E laddove aumentano le difficoltà quotidiane, laddove lo Stato non arriva a sopperire e supportare, fermenta l’humus dell’odio. Monta la rabbia sociale. Si rafforza l’individualismo; non quello sano, non quella limitata componente individualistica necessaria al raggiungimento della personale realizzazione. Si rafforza l’individualismo dell’uno contro tutti, del tutti contro l’uno.

Si crea il substrato che induce al sonno della ragione che a sua volta genera mostri. Terrorismo, mafia, autoritarismo, germogliano da questo humus. Lo hanno sempre fatto. E’ la storia a ricordarcelo, anche se siamo troppo indaffarati a guardare altrove, a fissare uno schermo chiudendoci nelle nostre personali bolle sociali architettate da un algoritmo.

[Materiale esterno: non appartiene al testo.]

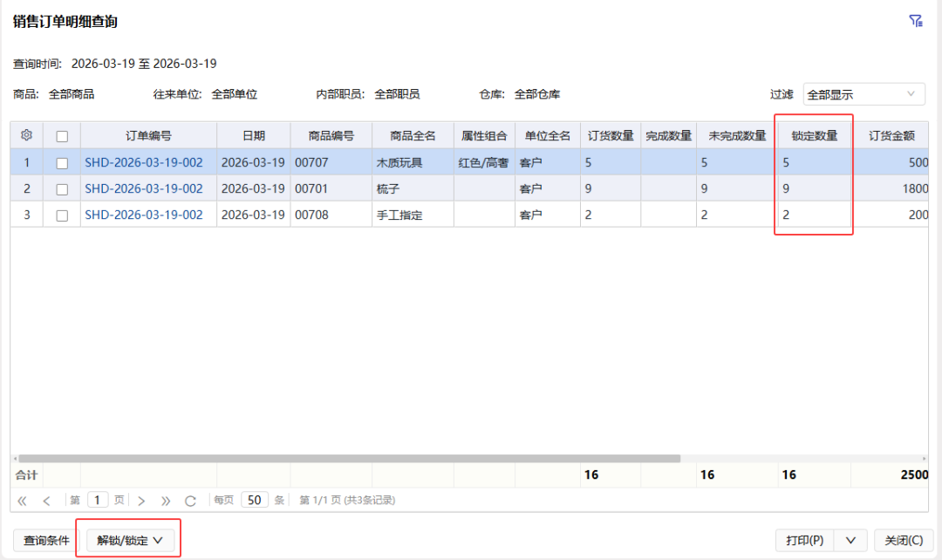Open order SHD-2026-03-19-002 from the 梳子 row
942x560 pixels.
click(147, 188)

Per tutto questo l’attentato a Ranucci, voce libera e pensiero indipendente, ci tocca tutti. Tocca chi ne apprezza il lavoro, ma tocca anche chi non apprezza la persona, le sue idee e il suo operato. Perché quell’attentato è un segnale ma anche un simbolo. L’effige del mostro che rialza la testa. Alza il livello dello scontro, alimenta quella rabbia sociale che cova ormai a cielo aperto, altro che sotto la brace.

E quanto è accaduto deve indurci a pensare. A ri-pensare il nostro modello societario prima che sia troppo tardi.

Poiché oggi è stato colpito un uomo libero, ma sul tavolo non c’è soltanto la sua di libertà: c’è quella di ciascuno di noi.